▶ TO DO
(1) In the abstract on visual processing in children with ASD, which room is listed as the venue?
(2) Reproduce the abstract on visual processing in children with ASD from "Friday, 3 May" up to and including "effects of treatment.", without any changes.

▶ EXCERPT PROVIDED
━━━━━━━━━━
Friday, 3 May 2013: 09:00-13:00
Banquet Hall (Kursaal Centre)
10:00
P. M. Weinger1, V. Zemon1, J. Gordon2 and L. Soorya3, (1)Ferkauf Graduate School of Psychology, Yeshiva University, Bronx, NY, (2)Psychology, Hunter College, New York, NY, (3)Rush University, Chicago, IL
Background: Previous studies have described atypical perceptual processing in children with ASD, as well as a high prevalence of sensory symptomotology. However, the early stages of sensory processing, specifically within the visual cortex, remain underexplored. Quantitative and objective measures can be obtained through noninvasive electrophysiological testing based on extracting the visual evoked potential (VEP) from the ongoing electroencephalogram (EEG). These measures may elucidate underlying neural correlates of ASD and they offer the capability to track neural development and monitor the effects of treatment.

Objectives: (1) To develop and implement a battery of short-duration neurophysiological tests that can be used to assess the integrity of visual pathways in children with ASD, and (2) to examine differences in the visual pathways of children with ASD, unaffected siblings and typically developing controls.
━━━━━━━━━━
▶ RECORD EXCERPTS

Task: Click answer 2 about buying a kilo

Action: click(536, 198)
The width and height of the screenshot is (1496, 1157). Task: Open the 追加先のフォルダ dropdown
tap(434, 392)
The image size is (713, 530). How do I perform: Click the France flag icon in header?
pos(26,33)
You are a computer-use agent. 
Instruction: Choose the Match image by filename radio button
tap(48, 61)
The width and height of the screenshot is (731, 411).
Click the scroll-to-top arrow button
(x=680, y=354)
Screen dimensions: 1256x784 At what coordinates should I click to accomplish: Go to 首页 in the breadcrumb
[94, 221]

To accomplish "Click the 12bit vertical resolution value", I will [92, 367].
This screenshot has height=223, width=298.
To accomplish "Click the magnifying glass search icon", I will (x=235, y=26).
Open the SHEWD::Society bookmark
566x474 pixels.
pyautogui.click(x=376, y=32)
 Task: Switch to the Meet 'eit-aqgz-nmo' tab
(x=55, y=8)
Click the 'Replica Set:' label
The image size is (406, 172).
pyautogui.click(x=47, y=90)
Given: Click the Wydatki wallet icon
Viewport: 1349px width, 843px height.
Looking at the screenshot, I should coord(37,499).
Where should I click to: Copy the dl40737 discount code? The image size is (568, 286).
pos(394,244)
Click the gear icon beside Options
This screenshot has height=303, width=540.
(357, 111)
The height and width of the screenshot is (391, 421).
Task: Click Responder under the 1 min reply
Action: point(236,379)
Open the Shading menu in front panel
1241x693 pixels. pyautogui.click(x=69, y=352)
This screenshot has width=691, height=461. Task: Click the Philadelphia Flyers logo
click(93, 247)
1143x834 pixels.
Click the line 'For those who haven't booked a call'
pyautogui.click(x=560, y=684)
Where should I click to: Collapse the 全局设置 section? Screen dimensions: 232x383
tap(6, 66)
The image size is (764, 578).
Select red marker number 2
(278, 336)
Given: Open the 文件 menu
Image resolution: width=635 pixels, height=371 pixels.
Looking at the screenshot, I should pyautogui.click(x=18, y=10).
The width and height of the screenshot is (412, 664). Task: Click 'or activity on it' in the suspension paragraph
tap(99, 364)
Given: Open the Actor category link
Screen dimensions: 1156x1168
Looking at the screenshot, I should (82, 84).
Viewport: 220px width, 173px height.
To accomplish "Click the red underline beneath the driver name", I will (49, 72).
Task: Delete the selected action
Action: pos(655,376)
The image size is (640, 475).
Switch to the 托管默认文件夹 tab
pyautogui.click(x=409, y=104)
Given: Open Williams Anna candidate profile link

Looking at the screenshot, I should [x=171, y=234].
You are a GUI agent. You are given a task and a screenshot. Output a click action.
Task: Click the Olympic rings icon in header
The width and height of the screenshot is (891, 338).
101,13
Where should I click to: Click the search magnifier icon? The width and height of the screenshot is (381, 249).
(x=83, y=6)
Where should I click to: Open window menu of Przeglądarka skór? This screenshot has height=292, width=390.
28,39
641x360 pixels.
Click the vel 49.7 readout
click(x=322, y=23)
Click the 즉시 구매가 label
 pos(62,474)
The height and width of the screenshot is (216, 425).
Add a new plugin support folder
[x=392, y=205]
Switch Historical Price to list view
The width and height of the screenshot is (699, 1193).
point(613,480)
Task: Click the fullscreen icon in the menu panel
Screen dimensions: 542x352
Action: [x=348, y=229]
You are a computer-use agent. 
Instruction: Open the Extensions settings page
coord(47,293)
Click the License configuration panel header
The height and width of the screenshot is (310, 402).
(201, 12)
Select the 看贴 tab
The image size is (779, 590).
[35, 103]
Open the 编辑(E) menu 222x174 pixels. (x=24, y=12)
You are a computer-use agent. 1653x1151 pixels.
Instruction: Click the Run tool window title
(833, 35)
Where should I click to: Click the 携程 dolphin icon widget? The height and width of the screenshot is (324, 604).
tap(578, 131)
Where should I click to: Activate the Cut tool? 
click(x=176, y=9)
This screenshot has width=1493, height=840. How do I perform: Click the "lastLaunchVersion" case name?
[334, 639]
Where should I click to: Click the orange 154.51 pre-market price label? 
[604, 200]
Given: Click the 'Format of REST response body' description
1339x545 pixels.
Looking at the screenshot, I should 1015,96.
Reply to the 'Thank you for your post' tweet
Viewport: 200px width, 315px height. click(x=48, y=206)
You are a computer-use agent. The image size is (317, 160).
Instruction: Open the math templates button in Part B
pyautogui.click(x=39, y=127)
━━━━━━━━━━
▶ EXPECTED OUTPUTS
(1) Banquet Hall (Kursaal Centre)

(2)
Friday, 3 May 2013: 09:00-13:00
Banquet Hall (Kursaal Centre)
10:00
P. M. Weinger1, V. Zemon1, J. Gordon2 and L. Soorya3, (1)Ferkauf Graduate School of Psychology, Yeshiva University, Bronx, NY, (2)Psychology, Hunter College, New York, NY, (3)Rush University, Chicago, IL
Background: Previous studies have described atypical perceptual processing in children with ASD, as well as a high prevalence of sensory symptomotology. However, the early stages of sensory processing, specifically within the visual cortex, remain underexplored. Quantitative and objective measures can be obtained through noninvasive electrophysiological testing based on extracting the visual evoked potential (VEP) from the ongoing electroencephalogram (EEG). These measures may elucidate underlying neural correlates of ASD and they offer the capability to track neural development and monitor the effects of treatment.